Ibu Bupati menjadi salah satu wakil dari sosok pemimpin yang naik mendampingi Mbah Nun di atas panggung. Beliau menyampaikan sedikit bercerita mengenai tugas yang diembannya. Begitu juga dengan Bapak direktur rumah sakit sendiri, beliau juga diberi kesempatan untuk menceritakan pengalaman yang mungkin sanggup untuk dijadikan pembelajaran bersama.
Yang menjadi perhatian adalah bagaimana Ibu Bupati dengan tegasnya menyampaikan bahwasanya ketika sedang sakit, jangan sungkan untuk berobat. Masalah biaya bukanlah permasalahan utama bagi mereka yang mempunyai hak untuk mendapatkan kembali kesehatannya. Pak Direktur pun juga menegaskan kalau rumah sakit selalu mengoptimalkan pelayanan yang terbaik kepada seluruh lapisan masyarakat. Semoga apa yang diutarakan oleh para pemimpin dapat menjadi suatu amanah sekaligus tanggung jawab untuk menggapai ridho-Nya.
Transaksi yang terjadi di sinau bareng kali ini adalah transaksi murni antara para pemimpin dan rakyatnya secara langsung. Transaksi murni yang terjadi malam hari ini bukanlah transaksi yang biasa diartikan secara umum, namun transaksi ini berupa akhlak dan cinta. Apa yang disampaikan para pemimpin tadi menunjukkan akhlak dan cinta kepada rakyatnya.
Mbah Nun lalu menyelaraskan dengan mentadabburi surat An-Naas. Ayat 1-3 menurut Mbah Nun mengindikasikan urutan tentang cara Tuhan mengenalkan iradah-Nya kepada manusia. Pada kalimat pertama sebagai Maha Pengasuh, Tuhan selalu menunjukkan rahmah-Nya yang tidak terbatas. Meskipun, di sisi lain para manusia masih ada saja yang memiliki konsep sendiri tentang kenikmatan sehingga lupa akan daya Rabbun Naas. Maka dari itu, manusia yang lupa seolah diberikan peringatan itu lho ada Malikaa Naas atau rajanya manusia. Apabila masih ngeyel, terkadang Tuhan menunjukkan kekuatannya dan menegaskan bahwa hanya Dia, Ilaahi Naas, sembahan para manusia.
Kiai Kanjeng pun diberi mandat oleh Mbah Nun untuk bersama-sama mengajak para jamaah belajar dzikir tenang 3 kalimat pengakuan tersebut. Ya, sebuah tantangan baru karena harus siap dengan segala request pada saat itu juga. Namun, hal tersebut sudah menjadi kebiasaan bagi Kiai Kanjeng. Tanpa butuh waktu lama dan dipandu oleh Mbah Nun langsung serta beberapa wakil jamaah yang naik ke panggung untuk men-translate dzikir tersebut menjadi sebuah gerakan. Dan jadilah, 3 kelompok untuk masing-masing mendapat bagian Laa Rabba Ilallah, Laa Malika Ilallah, dan Laa Ilaha Ilallah.

(Baris yang Disediakan):
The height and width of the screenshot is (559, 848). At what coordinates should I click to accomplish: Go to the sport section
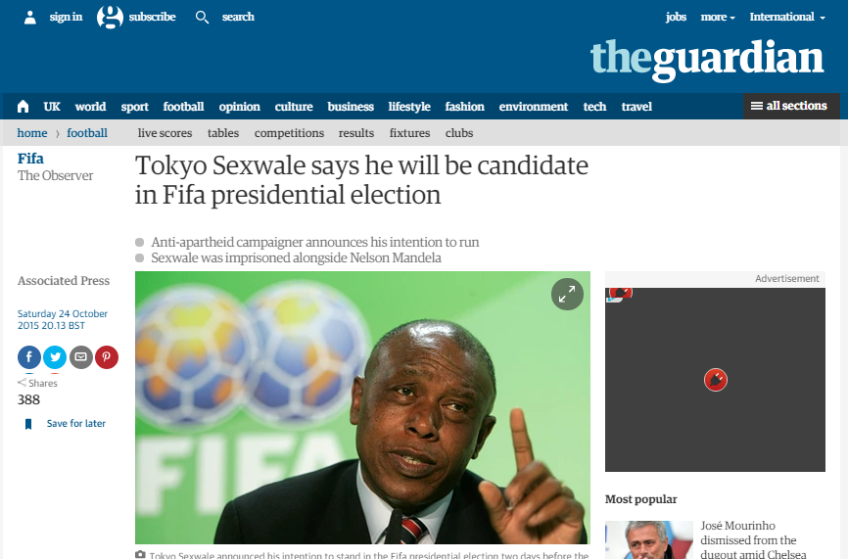[x=135, y=107]
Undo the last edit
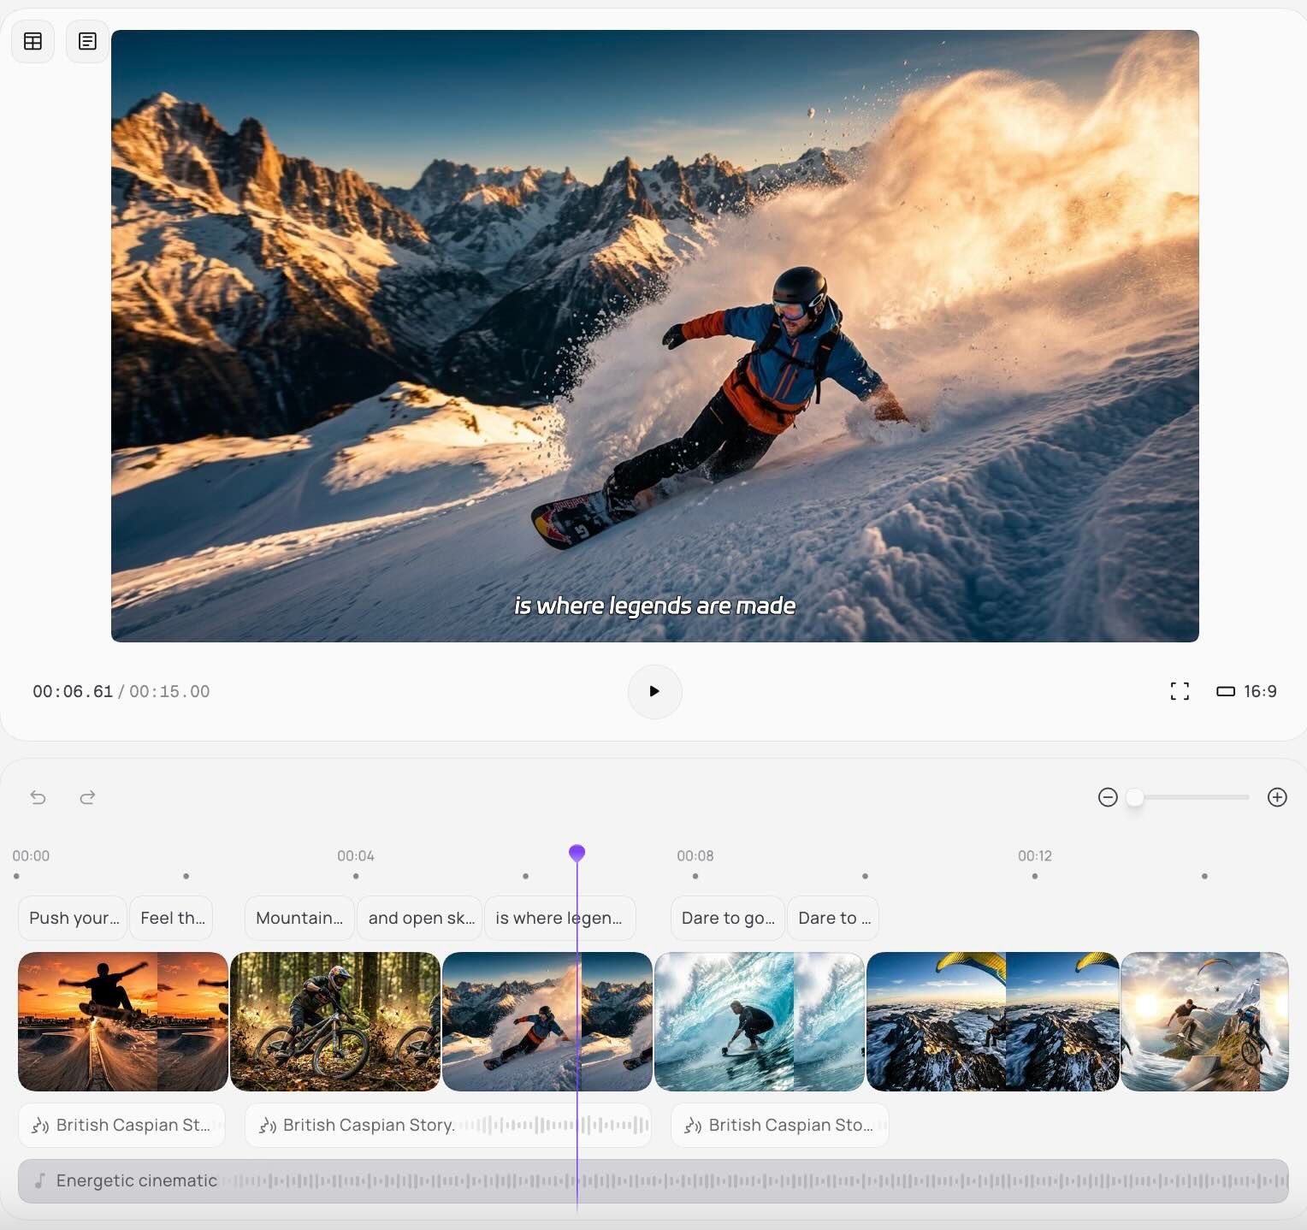This screenshot has width=1307, height=1230. (x=38, y=797)
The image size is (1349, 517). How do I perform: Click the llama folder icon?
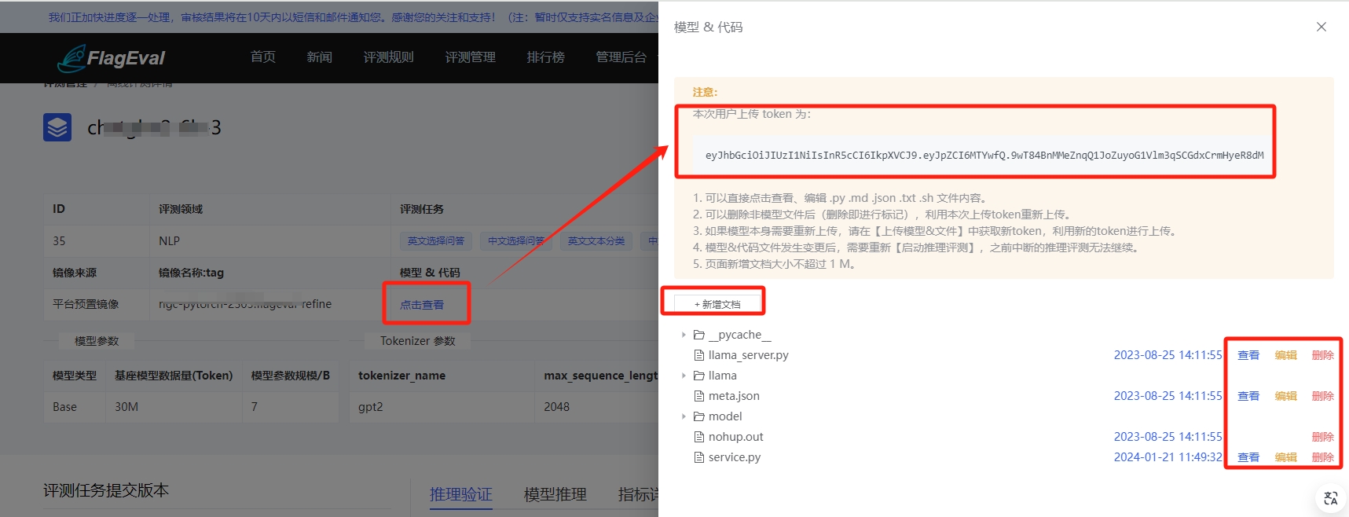(698, 376)
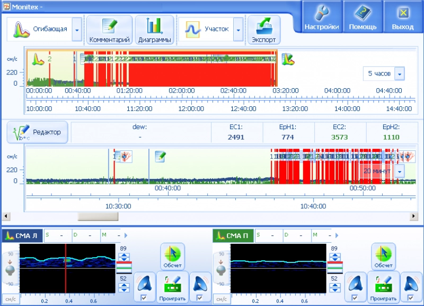Click Обсчет in the СМА П panel
The width and height of the screenshot is (424, 306).
[x=383, y=257]
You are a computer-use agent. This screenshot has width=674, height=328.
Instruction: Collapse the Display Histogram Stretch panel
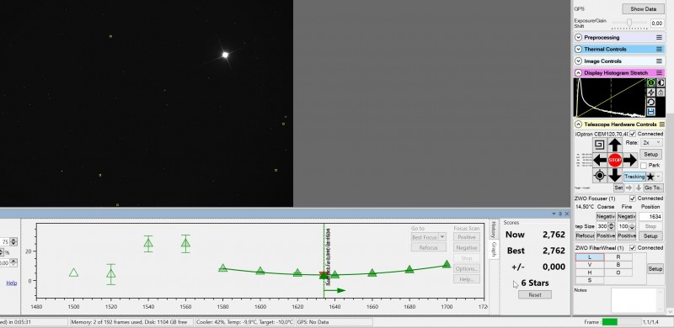pos(579,73)
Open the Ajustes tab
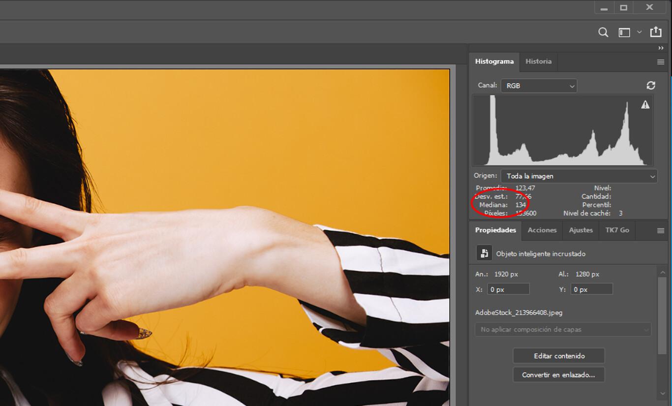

(Yang Perlu Dikerjakan):
Tolong lanjutkan tulisan tentang sinau bareng bersama Mbah Nun, mulai setelah kalimat terakhirnya. Baris-baris tersebut sama sekali tidak dipakai di sini.

(Jawaban di Bawah):
Menurut saya pribadi sangat disayangkan bagi para jamaah yang baru sekali mengikuti sinau bareng, tidak terkontaminasi oleh kegembiraan "burung saya bundar" atau guyonan lain ala Kiai Kanjeng pada kesempatan kali ini. Karena tidak ada rangsangan untuk belajar lebih mendalam mengenai perbedaan. Dan mungkin bisa dikatakan beruntung juga, pada malam ini pembelajarannya lebih bersifat prasmanan dan siap disantap. Tanpa perlu berfikir panjang, akan memakan dengan sendok, garpu, ataupun tangan. Bagi yang pertama kali ini ikut sinau bareng jangan kaget kalau kedepannya mungkin jenakanya agak menjurus. Disertai dengan riang tawa se-lapangan jamaah yang hadir.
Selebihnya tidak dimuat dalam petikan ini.